_Request_:
Copy every line of the following data verbatim, without any changes.

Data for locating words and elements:

- - -

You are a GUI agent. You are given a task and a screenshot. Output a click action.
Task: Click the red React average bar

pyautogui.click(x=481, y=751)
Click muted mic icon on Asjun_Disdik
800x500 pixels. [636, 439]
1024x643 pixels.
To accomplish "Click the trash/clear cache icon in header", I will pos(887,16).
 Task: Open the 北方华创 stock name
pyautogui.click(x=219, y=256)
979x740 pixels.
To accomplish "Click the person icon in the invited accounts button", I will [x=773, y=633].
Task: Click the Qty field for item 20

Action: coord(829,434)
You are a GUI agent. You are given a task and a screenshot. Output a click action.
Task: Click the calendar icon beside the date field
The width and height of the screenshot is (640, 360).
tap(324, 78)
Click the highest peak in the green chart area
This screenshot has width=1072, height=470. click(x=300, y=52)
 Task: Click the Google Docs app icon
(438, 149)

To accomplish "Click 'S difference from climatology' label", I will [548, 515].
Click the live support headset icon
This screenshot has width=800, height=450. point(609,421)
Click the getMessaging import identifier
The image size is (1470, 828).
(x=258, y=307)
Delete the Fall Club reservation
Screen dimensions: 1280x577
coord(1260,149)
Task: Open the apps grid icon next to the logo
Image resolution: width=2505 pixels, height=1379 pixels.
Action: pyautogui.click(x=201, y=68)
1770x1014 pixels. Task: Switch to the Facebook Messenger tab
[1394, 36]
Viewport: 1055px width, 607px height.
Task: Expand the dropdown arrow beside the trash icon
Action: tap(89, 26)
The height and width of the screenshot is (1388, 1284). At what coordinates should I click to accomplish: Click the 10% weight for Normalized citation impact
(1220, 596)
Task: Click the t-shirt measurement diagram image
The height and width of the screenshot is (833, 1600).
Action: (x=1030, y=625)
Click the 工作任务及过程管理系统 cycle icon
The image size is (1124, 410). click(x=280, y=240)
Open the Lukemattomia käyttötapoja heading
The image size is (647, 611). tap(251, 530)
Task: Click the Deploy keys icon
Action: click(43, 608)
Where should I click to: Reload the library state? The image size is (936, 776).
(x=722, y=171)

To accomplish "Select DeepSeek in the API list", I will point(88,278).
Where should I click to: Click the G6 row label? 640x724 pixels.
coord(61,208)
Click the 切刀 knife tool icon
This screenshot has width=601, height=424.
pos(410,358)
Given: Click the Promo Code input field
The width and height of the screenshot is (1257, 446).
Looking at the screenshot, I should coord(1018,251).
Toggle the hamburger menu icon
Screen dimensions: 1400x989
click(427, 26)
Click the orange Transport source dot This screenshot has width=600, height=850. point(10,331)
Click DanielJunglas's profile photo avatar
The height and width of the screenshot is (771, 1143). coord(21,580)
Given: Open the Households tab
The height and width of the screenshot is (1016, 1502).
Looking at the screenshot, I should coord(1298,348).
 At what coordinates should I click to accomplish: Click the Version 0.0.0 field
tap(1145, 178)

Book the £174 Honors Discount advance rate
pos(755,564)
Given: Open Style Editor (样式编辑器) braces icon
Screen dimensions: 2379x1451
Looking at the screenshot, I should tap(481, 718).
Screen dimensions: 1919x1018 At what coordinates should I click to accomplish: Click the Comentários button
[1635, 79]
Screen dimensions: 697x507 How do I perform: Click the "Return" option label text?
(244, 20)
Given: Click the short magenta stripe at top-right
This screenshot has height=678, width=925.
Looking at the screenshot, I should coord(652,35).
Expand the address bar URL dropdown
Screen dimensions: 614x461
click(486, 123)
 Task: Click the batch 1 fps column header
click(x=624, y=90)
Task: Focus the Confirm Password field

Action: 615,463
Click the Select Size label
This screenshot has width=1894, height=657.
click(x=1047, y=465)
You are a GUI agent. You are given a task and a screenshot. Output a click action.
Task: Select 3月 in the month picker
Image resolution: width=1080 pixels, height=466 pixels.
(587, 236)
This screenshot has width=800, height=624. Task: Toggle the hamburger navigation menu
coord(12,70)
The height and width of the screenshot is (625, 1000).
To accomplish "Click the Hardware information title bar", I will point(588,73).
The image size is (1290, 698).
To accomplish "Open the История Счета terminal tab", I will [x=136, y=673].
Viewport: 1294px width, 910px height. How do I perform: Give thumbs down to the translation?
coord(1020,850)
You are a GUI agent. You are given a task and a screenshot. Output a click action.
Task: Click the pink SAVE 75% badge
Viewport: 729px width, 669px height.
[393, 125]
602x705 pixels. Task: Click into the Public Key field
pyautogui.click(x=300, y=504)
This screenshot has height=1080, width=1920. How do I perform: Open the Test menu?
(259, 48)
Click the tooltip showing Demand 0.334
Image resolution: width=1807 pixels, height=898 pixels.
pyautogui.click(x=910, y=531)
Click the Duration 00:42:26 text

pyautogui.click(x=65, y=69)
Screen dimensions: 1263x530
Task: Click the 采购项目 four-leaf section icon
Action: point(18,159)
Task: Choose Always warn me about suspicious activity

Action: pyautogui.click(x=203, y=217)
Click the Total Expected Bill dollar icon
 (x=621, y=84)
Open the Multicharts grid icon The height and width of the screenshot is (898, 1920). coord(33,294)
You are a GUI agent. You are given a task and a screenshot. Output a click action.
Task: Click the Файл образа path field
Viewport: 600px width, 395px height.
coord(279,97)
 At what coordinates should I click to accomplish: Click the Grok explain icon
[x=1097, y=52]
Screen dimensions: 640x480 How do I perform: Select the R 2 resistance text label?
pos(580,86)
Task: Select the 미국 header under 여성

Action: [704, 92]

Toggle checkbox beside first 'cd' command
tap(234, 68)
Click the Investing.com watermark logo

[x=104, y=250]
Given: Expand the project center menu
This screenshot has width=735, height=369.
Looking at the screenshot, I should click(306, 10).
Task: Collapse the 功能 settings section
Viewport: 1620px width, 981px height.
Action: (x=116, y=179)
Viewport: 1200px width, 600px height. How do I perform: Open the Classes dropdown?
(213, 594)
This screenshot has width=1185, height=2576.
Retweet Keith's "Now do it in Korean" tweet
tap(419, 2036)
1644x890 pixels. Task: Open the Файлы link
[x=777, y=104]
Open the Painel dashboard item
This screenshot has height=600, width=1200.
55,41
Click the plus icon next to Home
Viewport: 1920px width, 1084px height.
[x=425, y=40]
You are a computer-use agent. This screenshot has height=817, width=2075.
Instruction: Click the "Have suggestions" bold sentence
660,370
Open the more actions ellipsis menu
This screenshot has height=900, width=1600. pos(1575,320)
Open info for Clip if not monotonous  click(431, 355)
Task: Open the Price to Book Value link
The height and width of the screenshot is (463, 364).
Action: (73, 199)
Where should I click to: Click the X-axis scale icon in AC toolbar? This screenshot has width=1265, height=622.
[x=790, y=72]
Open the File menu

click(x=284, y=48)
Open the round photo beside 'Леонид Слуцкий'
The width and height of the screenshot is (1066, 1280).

- - -

_Right answer_:
You are a GUI agent. You are given a task and a screenshot. Output a click action.
Task: Click the red React average bar

pyautogui.click(x=481, y=751)
Click muted mic icon on Asjun_Disdik
800x500 pixels. [636, 439]
1024x643 pixels.
To accomplish "Click the trash/clear cache icon in header", I will pos(887,16).
 Task: Open the 北方华创 stock name
pyautogui.click(x=219, y=256)
979x740 pixels.
To accomplish "Click the person icon in the invited accounts button", I will [x=773, y=633].
Task: Click the Qty field for item 20

Action: coord(829,434)
You are a GUI agent. You are given a task and a screenshot. Output a click action.
Task: Click the calendar icon beside the date field
The width and height of the screenshot is (640, 360).
tap(324, 78)
Click the highest peak in the green chart area
This screenshot has width=1072, height=470. click(x=300, y=52)
 Task: Click the Google Docs app icon
(438, 149)

To accomplish "Click 'S difference from climatology' label", I will [548, 515].
Click the live support headset icon
This screenshot has width=800, height=450. point(609,421)
Click the getMessaging import identifier
The image size is (1470, 828).
(x=258, y=307)
Delete the Fall Club reservation
Screen dimensions: 1280x577
coord(1260,149)
Task: Open the apps grid icon next to the logo
Image resolution: width=2505 pixels, height=1379 pixels.
Action: pyautogui.click(x=201, y=68)
1770x1014 pixels. Task: Switch to the Facebook Messenger tab
[1394, 36]
Viewport: 1055px width, 607px height.
Task: Expand the dropdown arrow beside the trash icon
Action: tap(89, 26)
The height and width of the screenshot is (1388, 1284). At what coordinates should I click to accomplish: Click the 10% weight for Normalized citation impact
(1220, 596)
Task: Click the t-shirt measurement diagram image
The height and width of the screenshot is (833, 1600).
Action: (x=1030, y=625)
Click the 工作任务及过程管理系统 cycle icon
The image size is (1124, 410). click(x=280, y=240)
Open the Lukemattomia käyttötapoja heading
The image size is (647, 611). tap(251, 530)
Task: Click the Deploy keys icon
Action: click(43, 608)
Where should I click to: Reload the library state? The image size is (936, 776).
(x=722, y=171)

To accomplish "Select DeepSeek in the API list", I will point(88,278).
Where should I click to: Click the G6 row label? 640x724 pixels.
coord(61,208)
Click the 切刀 knife tool icon
This screenshot has width=601, height=424.
pos(410,358)
Given: Click the Promo Code input field
The width and height of the screenshot is (1257, 446).
Looking at the screenshot, I should coord(1018,251).
Toggle the hamburger menu icon
Screen dimensions: 1400x989
click(427, 26)
Click the orange Transport source dot This screenshot has width=600, height=850. point(10,331)
Click DanielJunglas's profile photo avatar
The height and width of the screenshot is (771, 1143). coord(21,580)
Given: Open the Households tab
The height and width of the screenshot is (1016, 1502).
Looking at the screenshot, I should coord(1298,348).
 At what coordinates should I click to accomplish: Click the Version 0.0.0 field
tap(1145, 178)

Book the £174 Honors Discount advance rate
pos(755,564)
Given: Open Style Editor (样式编辑器) braces icon
Screen dimensions: 2379x1451
Looking at the screenshot, I should tap(481, 718).
Screen dimensions: 1919x1018 At what coordinates should I click to accomplish: Click the Comentários button
[1635, 79]
Screen dimensions: 697x507 How do I perform: Click the "Return" option label text?
(244, 20)
Given: Click the short magenta stripe at top-right
This screenshot has height=678, width=925.
Looking at the screenshot, I should coord(652,35).
Expand the address bar URL dropdown
Screen dimensions: 614x461
click(486, 123)
 Task: Click the batch 1 fps column header
click(x=624, y=90)
Task: Focus the Confirm Password field

Action: 615,463
Click the Select Size label
This screenshot has width=1894, height=657.
click(x=1047, y=465)
You are a GUI agent. You are given a task and a screenshot. Output a click action.
Task: Select 3月 in the month picker
Image resolution: width=1080 pixels, height=466 pixels.
(587, 236)
This screenshot has width=800, height=624. Task: Toggle the hamburger navigation menu
coord(12,70)
The height and width of the screenshot is (625, 1000).
To accomplish "Click the Hardware information title bar", I will point(588,73).
The image size is (1290, 698).
To accomplish "Open the История Счета terminal tab", I will [x=136, y=673].
Viewport: 1294px width, 910px height. How do I perform: Give thumbs down to the translation?
coord(1020,850)
You are a GUI agent. You are given a task and a screenshot. Output a click action.
Task: Click the pink SAVE 75% badge
Viewport: 729px width, 669px height.
[393, 125]
602x705 pixels. Task: Click into the Public Key field
pyautogui.click(x=300, y=504)
This screenshot has height=1080, width=1920. How do I perform: Open the Test menu?
(259, 48)
Click the tooltip showing Demand 0.334
Image resolution: width=1807 pixels, height=898 pixels.
pyautogui.click(x=910, y=531)
Click the Duration 00:42:26 text

pyautogui.click(x=65, y=69)
Screen dimensions: 1263x530
Task: Click the 采购项目 four-leaf section icon
Action: point(18,159)
Task: Choose Always warn me about suspicious activity

Action: pyautogui.click(x=203, y=217)
Click the Total Expected Bill dollar icon
 (x=621, y=84)
Open the Multicharts grid icon The height and width of the screenshot is (898, 1920). coord(33,294)
You are a GUI agent. You are given a task and a screenshot. Output a click action.
Task: Click the Файл образа path field
Viewport: 600px width, 395px height.
coord(279,97)
 At what coordinates should I click to accomplish: Click the Grok explain icon
[x=1097, y=52]
Screen dimensions: 640x480 How do I perform: Select the R 2 resistance text label?
pos(580,86)
Task: Select the 미국 header under 여성

Action: [704, 92]

Toggle checkbox beside first 'cd' command
tap(234, 68)
Click the Investing.com watermark logo

[x=104, y=250]
Given: Expand the project center menu
This screenshot has width=735, height=369.
Looking at the screenshot, I should click(306, 10).
Task: Collapse the 功能 settings section
Viewport: 1620px width, 981px height.
Action: (x=116, y=179)
Viewport: 1200px width, 600px height. How do I perform: Open the Classes dropdown?
(213, 594)
This screenshot has width=1185, height=2576.
Retweet Keith's "Now do it in Korean" tweet
tap(419, 2036)
1644x890 pixels. Task: Open the Файлы link
[x=777, y=104]
Open the Painel dashboard item
This screenshot has height=600, width=1200.
55,41
Click the plus icon next to Home
Viewport: 1920px width, 1084px height.
[x=425, y=40]
You are a computer-use agent. This screenshot has height=817, width=2075.
Instruction: Click the "Have suggestions" bold sentence
660,370
Open the more actions ellipsis menu
This screenshot has height=900, width=1600. pos(1575,320)
Open info for Clip if not monotonous  click(431, 355)
Task: Open the Price to Book Value link
The height and width of the screenshot is (463, 364).
Action: (73, 199)
Where should I click to: Click the X-axis scale icon in AC toolbar? This screenshot has width=1265, height=622.
[x=790, y=72]
Open the File menu

click(x=284, y=48)
Open the round photo beside 'Леонид Слуцкий'
The width and height of the screenshot is (1066, 1280).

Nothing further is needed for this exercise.